EXTRACT TO READ —

How to use a data collator when dealing with text and images

I would like to know how to use a data collator when dealing with text and images. I have a task where I need to input an image and text information to a model. My goal is to create a Pytorch Dataset which can output images and tokenized texts. This is my Dataset class, however I don’t know how I can use a data collator with this definition.

class CustomDataset(Dataset):

    def __init__(self, dataframe, tokenizer):
        self.dataframe = dataframe
        self.tokenizer = tokenizer

    def __len__(self):
        return len(self.dataframe)

    def __getitem__(self, index):
        idx = self.dataframe['image_id'][index] # Select image id for OOF
        image_path = self.dataframe['path'][index] # Get image path
        text = self.dataframe['text'][index] # Get image text
        image = cv2.imread(image_path) # Read image
        image = self.transform(image=image) # Apply transforms
        image = image['image'] # Extract image from dictionary
        # Tokenize the input text
        encoded_text = self.tokenizer.encode_plus( 
            text,
            padding=True,
            truncation=True,
            return_tensors='pt'
        )
        # Convert to tensors
        for k, v in encoded_text.items():
            encoded_text[k] = torch.tensor(v, dtype=torch.long)
            print(encoded_text[k].shape)
        data = {
            "index": idx,
            "image": image,
            "text": encoded_text
        }
        return data

I have tried:

tokenizer = AutoTokenizer.from_pretrained(config.TOKENIZER_NAME)
data_collator = DataCollatorWithPadding(tokenizer, padding="longest", return_tensors = 'pt')
train = CustomDataset(train_data, tokenizer)
train_loader = DataLoader(train,
                          batch_size=config.BATCH_SIZE_TRAIN,
                          shuffle=True,
                          num_workers=config.NUM_WORKERS,
                          drop_last=True,
                          collate_fn=data_collator)

And get the following error when iterating with the data loader:

ValueError: You should supply an encoding or a list of encodings to this method that includes input_ids, but you provided ['index', 'image', 'text']
1 Like

I have the same issue. Currently I am using the default collator and I get this error: ValueError: You should supply an encoding or a list of encodings to this method that includes input_ids, but you provided [‘pixel_values’, ‘labels’]. Have you found a solution?

1 Like

I tried incorporating ImageProcessor directly for now, but I’m not sure if it works properly.

from torch.utils.data import DataLoader
from transformers import ViltProcessor
from datasets import load_dataset

dataset = load_dataset("huggingface/documentation-images", split="train")
processor = ViltProcessor.from_pretrained("dandelin/vilt-b32-mlm")

def collate_fn(batch):
    return processor(
        images=[ex["image"] for ex in batch],
        text=[ex["text"]   for ex in batch],
        return_tensors="pt",
        padding="longest",
        truncation=True
    )  # produces input_ids, attention_mask, pixel_values, pixel_mask

loader = DataLoader(
    dataset,
    batch_size=8,
    shuffle=True,
    num_workers=4,
    collate_fn=collate_fn
)

EXERCISE DESCRIPTION —
In the forum thread above, which keys does the first poster's error message say were provided?

RAW DATA —
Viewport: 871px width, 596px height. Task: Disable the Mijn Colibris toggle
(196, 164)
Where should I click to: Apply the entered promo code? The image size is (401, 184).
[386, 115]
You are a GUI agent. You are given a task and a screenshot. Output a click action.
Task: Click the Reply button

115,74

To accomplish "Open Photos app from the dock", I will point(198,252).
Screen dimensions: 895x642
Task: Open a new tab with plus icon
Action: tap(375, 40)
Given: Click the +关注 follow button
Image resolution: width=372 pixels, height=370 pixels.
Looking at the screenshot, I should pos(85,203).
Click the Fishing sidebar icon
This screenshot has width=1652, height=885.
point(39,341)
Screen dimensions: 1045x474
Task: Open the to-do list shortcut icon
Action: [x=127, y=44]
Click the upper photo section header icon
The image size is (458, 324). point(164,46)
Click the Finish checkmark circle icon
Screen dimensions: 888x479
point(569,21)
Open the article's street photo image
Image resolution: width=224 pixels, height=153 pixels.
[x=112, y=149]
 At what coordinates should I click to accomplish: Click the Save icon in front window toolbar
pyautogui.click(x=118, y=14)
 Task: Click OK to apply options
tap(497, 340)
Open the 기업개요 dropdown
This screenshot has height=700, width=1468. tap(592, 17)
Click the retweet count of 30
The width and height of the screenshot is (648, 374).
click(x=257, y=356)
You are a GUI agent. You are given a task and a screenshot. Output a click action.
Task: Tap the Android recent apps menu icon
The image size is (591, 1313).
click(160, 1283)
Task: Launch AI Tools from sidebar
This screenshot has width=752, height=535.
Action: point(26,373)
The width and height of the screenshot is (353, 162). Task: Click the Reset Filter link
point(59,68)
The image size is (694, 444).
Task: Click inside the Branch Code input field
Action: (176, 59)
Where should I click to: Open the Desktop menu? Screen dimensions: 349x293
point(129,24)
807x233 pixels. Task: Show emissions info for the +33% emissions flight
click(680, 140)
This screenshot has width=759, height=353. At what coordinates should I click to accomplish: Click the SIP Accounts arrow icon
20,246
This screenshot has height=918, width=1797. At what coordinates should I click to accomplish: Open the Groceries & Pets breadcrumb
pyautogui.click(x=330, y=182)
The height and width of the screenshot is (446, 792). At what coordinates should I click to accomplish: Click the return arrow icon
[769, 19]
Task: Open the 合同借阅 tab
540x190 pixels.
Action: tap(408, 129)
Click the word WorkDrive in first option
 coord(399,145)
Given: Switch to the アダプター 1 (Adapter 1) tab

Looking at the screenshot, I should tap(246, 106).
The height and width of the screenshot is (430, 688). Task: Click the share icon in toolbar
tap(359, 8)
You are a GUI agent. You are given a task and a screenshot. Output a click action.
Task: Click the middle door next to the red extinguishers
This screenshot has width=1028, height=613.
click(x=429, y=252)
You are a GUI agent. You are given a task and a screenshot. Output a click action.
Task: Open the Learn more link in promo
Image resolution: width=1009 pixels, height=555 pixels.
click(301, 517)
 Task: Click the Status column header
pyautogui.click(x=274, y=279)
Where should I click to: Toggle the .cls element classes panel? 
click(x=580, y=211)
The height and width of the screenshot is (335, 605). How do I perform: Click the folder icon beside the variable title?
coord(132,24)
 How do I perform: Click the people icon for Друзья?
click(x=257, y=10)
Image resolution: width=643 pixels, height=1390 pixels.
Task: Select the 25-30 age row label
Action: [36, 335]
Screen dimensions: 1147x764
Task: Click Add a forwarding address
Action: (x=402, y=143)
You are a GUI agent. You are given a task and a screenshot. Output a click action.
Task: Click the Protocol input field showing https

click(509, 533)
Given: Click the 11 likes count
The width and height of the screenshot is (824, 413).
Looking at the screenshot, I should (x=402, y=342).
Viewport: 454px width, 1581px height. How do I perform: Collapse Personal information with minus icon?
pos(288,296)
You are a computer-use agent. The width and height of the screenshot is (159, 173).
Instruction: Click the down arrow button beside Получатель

TASK SOLUTION —
'index', 'image', and 'text'